El negro sentido del humor de Julian lo ha rescatado a menudo, pero no más. La insidiosa tortura que ha sufrido en Belmarsh ha tenido efectos devastadores. Lean los informes de Nils Melzer, relator especial de la ONU sobre la tortura, y las opiniones clínicas de Michael Kopelman, profesor emérito de neuropsiquiatría del King’s College de Londres, y del doctor Quentin Deeley, y reserven un desprecio para el sicario de Estados Unidos en los tribunales, James Lewis QC, que lo calificó de “malingering” (hacerse el enfermo).

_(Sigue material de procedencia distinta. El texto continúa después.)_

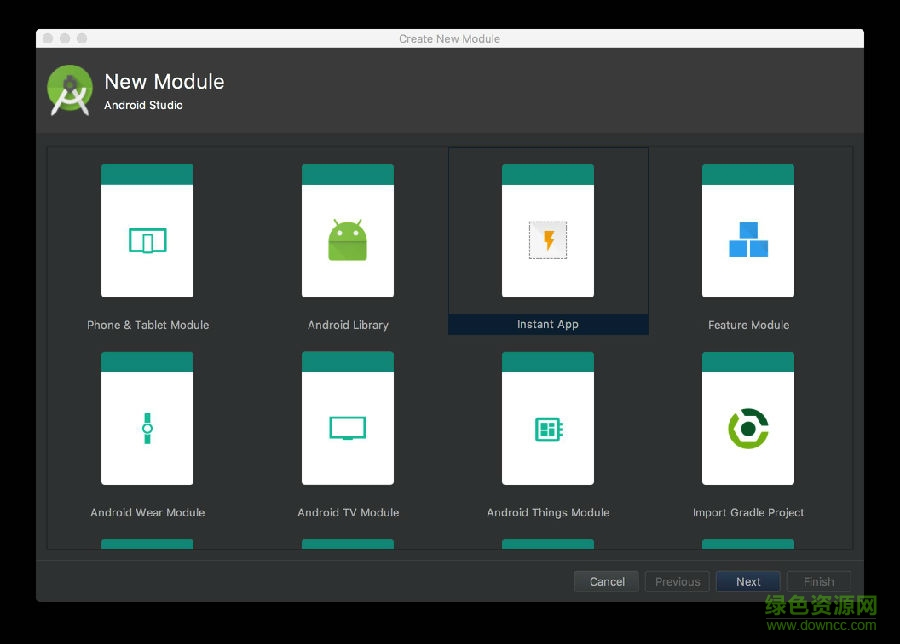Pick the Import Gradle Project icon
Screen dimensions: 900x644
748,429
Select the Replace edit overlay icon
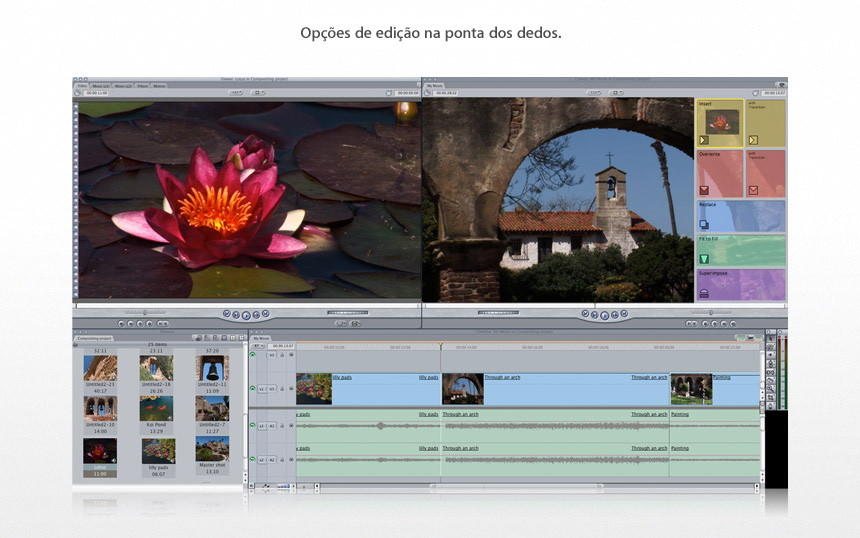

Me conmovieron especialmente las palabras expertas de la Dra. Kate Humphrey, neuropsicóloga clínica del Imperial College de Londres. El año pasado dijo en Old Bailey que el intelecto de Julian había pasado de estar «en el rango superior, o más probablemente muy superior» a estar «significativamente por debajo» de este nivel óptimo, hasta el punto de que le costaba absorber información y «rendir en el rango bajo o medio».

En otra vista judicial de este vergonzoso drama kafkiano, vi cómo se esforzaba por recordar su nombre cuando el juez le pedía que lo dijera.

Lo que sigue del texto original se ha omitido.